Example from the database server:

$ ./check_pgbackrest --service=archives --stanza=mystanza --repo-path="/var/lib/pgbackrest/archive" --repo-host=remote --format=human
Service        : WAL_ARCHIVES
Returns        : 0 (OK)
Message        : 526 WAL archived, latest archived since 41s
Long message   : latest_wal_age=41s
Long message   : num_archives=526
Long message   : archives_dir=/var/lib/pgbackrest/archive/mystanza/11-1
Long message   : min_wal=000000010000000B0000006B
Long message   : max_wal=000000010000000D00000078
Long message   : oldest_archive=000000010000000B0000006B-2609fef06d974e5918be051d8a409e7b8b50c818.gz
Long message   : latest_archive=000000010000000D00000078-f46f2ccdd176e4de9036d70fc51e1a7dd75aebbf.gz

From the backup server, use the “local” command:

$ ./check_pgbackrest --service=archives --stanza=mystanza --repo-path="/var/lib/pgbackrest/archive"

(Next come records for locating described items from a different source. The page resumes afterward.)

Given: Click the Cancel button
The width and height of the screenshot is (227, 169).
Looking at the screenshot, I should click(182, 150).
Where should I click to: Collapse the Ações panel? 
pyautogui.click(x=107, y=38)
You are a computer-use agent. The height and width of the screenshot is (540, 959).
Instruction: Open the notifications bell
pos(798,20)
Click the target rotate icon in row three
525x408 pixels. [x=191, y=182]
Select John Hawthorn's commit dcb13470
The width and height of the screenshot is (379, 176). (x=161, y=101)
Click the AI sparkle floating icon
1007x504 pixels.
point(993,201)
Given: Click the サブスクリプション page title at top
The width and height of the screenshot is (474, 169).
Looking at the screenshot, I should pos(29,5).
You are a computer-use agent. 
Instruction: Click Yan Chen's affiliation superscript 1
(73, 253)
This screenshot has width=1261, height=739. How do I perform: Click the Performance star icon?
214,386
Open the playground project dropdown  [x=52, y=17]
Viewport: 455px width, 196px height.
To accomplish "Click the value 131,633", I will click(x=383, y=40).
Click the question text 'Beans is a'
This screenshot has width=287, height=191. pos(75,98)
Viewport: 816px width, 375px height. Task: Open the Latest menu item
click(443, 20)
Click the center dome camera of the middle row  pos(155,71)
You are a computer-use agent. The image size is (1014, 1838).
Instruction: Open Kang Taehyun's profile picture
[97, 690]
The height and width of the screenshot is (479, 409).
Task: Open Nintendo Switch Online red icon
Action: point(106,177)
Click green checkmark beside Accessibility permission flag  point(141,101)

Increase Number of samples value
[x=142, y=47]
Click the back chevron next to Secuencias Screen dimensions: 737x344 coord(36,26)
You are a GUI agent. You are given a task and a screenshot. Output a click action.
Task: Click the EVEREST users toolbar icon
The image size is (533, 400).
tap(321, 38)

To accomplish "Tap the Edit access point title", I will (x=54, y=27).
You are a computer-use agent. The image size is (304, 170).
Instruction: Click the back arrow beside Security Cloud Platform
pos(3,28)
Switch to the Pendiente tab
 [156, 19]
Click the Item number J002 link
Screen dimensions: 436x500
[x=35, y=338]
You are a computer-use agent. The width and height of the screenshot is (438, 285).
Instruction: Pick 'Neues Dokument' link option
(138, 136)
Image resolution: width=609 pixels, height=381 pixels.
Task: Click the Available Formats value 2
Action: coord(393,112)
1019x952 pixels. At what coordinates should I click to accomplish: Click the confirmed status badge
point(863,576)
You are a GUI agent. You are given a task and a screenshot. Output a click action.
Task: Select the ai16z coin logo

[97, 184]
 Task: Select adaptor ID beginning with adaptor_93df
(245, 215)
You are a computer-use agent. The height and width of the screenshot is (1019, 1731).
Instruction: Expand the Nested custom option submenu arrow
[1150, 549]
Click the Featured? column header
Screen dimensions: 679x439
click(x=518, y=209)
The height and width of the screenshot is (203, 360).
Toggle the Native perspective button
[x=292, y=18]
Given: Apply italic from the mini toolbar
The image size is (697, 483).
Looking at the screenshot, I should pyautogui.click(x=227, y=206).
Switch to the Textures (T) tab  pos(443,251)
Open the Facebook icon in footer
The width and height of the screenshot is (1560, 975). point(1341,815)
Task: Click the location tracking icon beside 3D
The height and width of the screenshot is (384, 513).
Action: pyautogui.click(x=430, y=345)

In case of missing archived WAL segment, you’ll get an error:

$ ./check_pgbackrest --service=archives --stanza=mystanza --repo-path="/var/lib/pgbackrest/archive" --repo-host=remote
WAL_ARCHIVES CRITICAL - wrong sequence or missing file @ '000000010000000D00000037'

Remark

With pgBackRest 2.10, you might not get the min_wal and max_wal values:

Long message   : min_wal=000000010000000B0000006B
Long message   : max_wal=000000010000000D00000078

That behavior comes from the pgbackrest info command. Indeed, when specifying --stanza=mystanza, that information is missing:

wal archive min/max (11-1): none present

Tips

The --command argument allows to specify which pgBackRest executable file to use (default: “pgbackrest”).

The --config parameter allows to provide a specific configuration file to pgBackRest.

If needed, some prefix command to execute the pgBackRest info command can be specified with the --prefix option (eg: “sudo -iu postgres”).


Conclusion

check_pgbackrest is an open project, licensed under the PostgreSQL license.

Any contribution to improve it is welcome.